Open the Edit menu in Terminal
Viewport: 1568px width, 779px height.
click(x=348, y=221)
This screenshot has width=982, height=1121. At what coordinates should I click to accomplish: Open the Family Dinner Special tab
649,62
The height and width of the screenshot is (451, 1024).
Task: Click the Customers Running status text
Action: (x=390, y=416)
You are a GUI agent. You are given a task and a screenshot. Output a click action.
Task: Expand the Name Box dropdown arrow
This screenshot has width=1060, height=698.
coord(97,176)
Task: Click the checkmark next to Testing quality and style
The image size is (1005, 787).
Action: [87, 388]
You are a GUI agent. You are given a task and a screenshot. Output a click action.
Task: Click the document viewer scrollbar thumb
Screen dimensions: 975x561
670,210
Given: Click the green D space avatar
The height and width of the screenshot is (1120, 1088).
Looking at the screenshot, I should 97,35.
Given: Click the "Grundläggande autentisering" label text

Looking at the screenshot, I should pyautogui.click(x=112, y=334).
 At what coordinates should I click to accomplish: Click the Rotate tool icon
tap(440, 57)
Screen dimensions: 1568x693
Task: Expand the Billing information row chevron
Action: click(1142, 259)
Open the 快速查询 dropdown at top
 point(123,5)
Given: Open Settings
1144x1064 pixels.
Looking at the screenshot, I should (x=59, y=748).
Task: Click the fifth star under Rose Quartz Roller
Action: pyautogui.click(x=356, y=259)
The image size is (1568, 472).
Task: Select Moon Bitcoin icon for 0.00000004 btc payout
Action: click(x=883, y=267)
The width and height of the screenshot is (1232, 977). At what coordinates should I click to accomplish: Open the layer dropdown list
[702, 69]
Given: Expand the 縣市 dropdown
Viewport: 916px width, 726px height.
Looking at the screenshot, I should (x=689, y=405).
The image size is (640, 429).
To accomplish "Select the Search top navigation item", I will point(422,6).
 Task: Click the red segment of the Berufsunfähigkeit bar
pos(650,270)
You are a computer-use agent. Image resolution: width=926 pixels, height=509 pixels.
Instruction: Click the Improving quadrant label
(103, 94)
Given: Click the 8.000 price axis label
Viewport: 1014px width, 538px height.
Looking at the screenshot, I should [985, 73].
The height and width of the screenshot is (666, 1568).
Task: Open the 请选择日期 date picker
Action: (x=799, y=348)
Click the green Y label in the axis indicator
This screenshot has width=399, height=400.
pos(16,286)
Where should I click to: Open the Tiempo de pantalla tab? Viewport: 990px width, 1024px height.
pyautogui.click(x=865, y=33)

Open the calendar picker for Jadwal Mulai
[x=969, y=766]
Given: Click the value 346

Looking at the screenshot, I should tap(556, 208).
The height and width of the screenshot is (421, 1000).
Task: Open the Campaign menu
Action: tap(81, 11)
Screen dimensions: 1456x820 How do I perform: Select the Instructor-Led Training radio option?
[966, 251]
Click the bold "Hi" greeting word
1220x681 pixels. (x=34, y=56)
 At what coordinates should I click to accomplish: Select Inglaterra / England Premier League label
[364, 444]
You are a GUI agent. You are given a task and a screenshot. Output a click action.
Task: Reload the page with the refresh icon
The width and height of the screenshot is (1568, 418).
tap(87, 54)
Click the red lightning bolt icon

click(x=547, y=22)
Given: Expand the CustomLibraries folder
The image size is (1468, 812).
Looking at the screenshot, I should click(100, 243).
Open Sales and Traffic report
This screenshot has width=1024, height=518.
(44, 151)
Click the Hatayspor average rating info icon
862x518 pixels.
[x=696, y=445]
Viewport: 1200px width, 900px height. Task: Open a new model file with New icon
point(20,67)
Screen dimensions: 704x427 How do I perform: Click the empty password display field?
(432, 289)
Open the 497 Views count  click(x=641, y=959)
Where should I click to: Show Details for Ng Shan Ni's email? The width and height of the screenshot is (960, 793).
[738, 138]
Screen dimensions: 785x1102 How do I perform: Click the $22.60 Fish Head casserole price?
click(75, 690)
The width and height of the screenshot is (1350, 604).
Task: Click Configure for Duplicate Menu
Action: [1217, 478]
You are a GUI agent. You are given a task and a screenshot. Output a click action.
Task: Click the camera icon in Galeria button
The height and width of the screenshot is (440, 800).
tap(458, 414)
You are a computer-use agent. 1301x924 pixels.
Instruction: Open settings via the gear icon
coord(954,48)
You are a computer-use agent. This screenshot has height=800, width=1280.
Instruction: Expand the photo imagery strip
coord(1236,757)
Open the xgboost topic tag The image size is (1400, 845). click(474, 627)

··········

* **CHALLENGE**
Copy every one of the lines above word for word, with no changes.

* **CORRECT RESPONSE**
Open the Edit menu in Terminal
Viewport: 1568px width, 779px height.
click(x=348, y=221)
This screenshot has width=982, height=1121. At what coordinates should I click to accomplish: Open the Family Dinner Special tab
649,62
The height and width of the screenshot is (451, 1024).
Task: Click the Customers Running status text
Action: (x=390, y=416)
You are a GUI agent. You are given a task and a screenshot. Output a click action.
Task: Expand the Name Box dropdown arrow
This screenshot has width=1060, height=698.
coord(97,176)
Task: Click the checkmark next to Testing quality and style
The image size is (1005, 787).
Action: [87, 388]
You are a GUI agent. You are given a task and a screenshot. Output a click action.
Task: Click the document viewer scrollbar thumb
Screen dimensions: 975x561
670,210
Given: Click the green D space avatar
The height and width of the screenshot is (1120, 1088).
Looking at the screenshot, I should 97,35.
Given: Click the "Grundläggande autentisering" label text

Looking at the screenshot, I should pyautogui.click(x=112, y=334).
 At what coordinates should I click to accomplish: Click the Rotate tool icon
tap(440, 57)
Screen dimensions: 1568x693
Task: Expand the Billing information row chevron
Action: click(1142, 259)
Open the 快速查询 dropdown at top
 point(123,5)
Given: Open Settings
1144x1064 pixels.
Looking at the screenshot, I should (x=59, y=748).
Task: Click the fifth star under Rose Quartz Roller
Action: pyautogui.click(x=356, y=259)
The image size is (1568, 472).
Task: Select Moon Bitcoin icon for 0.00000004 btc payout
Action: click(x=883, y=267)
The width and height of the screenshot is (1232, 977). At what coordinates should I click to accomplish: Open the layer dropdown list
[702, 69]
Given: Expand the 縣市 dropdown
Viewport: 916px width, 726px height.
Looking at the screenshot, I should (x=689, y=405).
The image size is (640, 429).
To accomplish "Select the Search top navigation item", I will point(422,6).
 Task: Click the red segment of the Berufsunfähigkeit bar
pos(650,270)
You are a computer-use agent. Image resolution: width=926 pixels, height=509 pixels.
Instruction: Click the Improving quadrant label
(103, 94)
Given: Click the 8.000 price axis label
Viewport: 1014px width, 538px height.
Looking at the screenshot, I should [985, 73].
The height and width of the screenshot is (666, 1568).
Task: Open the 请选择日期 date picker
Action: (x=799, y=348)
Click the green Y label in the axis indicator
This screenshot has width=399, height=400.
pos(16,286)
Where should I click to: Open the Tiempo de pantalla tab? Viewport: 990px width, 1024px height.
pyautogui.click(x=865, y=33)

Open the calendar picker for Jadwal Mulai
[x=969, y=766]
Given: Click the value 346

Looking at the screenshot, I should tap(556, 208).
The height and width of the screenshot is (421, 1000).
Task: Open the Campaign menu
Action: tap(81, 11)
Screen dimensions: 1456x820 How do I perform: Select the Instructor-Led Training radio option?
[966, 251]
Click the bold "Hi" greeting word
1220x681 pixels. (x=34, y=56)
 At what coordinates should I click to accomplish: Select Inglaterra / England Premier League label
[364, 444]
You are a GUI agent. You are given a task and a screenshot. Output a click action.
Task: Reload the page with the refresh icon
The width and height of the screenshot is (1568, 418).
tap(87, 54)
Click the red lightning bolt icon

click(x=547, y=22)
Given: Expand the CustomLibraries folder
The image size is (1468, 812).
Looking at the screenshot, I should click(100, 243).
Open Sales and Traffic report
This screenshot has width=1024, height=518.
(44, 151)
Click the Hatayspor average rating info icon
862x518 pixels.
[x=696, y=445]
Viewport: 1200px width, 900px height. Task: Open a new model file with New icon
point(20,67)
Screen dimensions: 704x427 How do I perform: Click the empty password display field?
(432, 289)
Open the 497 Views count  click(x=641, y=959)
Where should I click to: Show Details for Ng Shan Ni's email? The width and height of the screenshot is (960, 793).
[738, 138]
Screen dimensions: 785x1102 How do I perform: Click the $22.60 Fish Head casserole price?
click(75, 690)
The width and height of the screenshot is (1350, 604).
Task: Click Configure for Duplicate Menu
Action: [1217, 478]
You are a GUI agent. You are given a task and a screenshot. Output a click action.
Task: Click the camera icon in Galeria button
The height and width of the screenshot is (440, 800).
tap(458, 414)
You are a computer-use agent. 1301x924 pixels.
Instruction: Open settings via the gear icon
coord(954,48)
You are a computer-use agent. This screenshot has height=800, width=1280.
Instruction: Expand the photo imagery strip
coord(1236,757)
Open the xgboost topic tag The image size is (1400, 845). click(474, 627)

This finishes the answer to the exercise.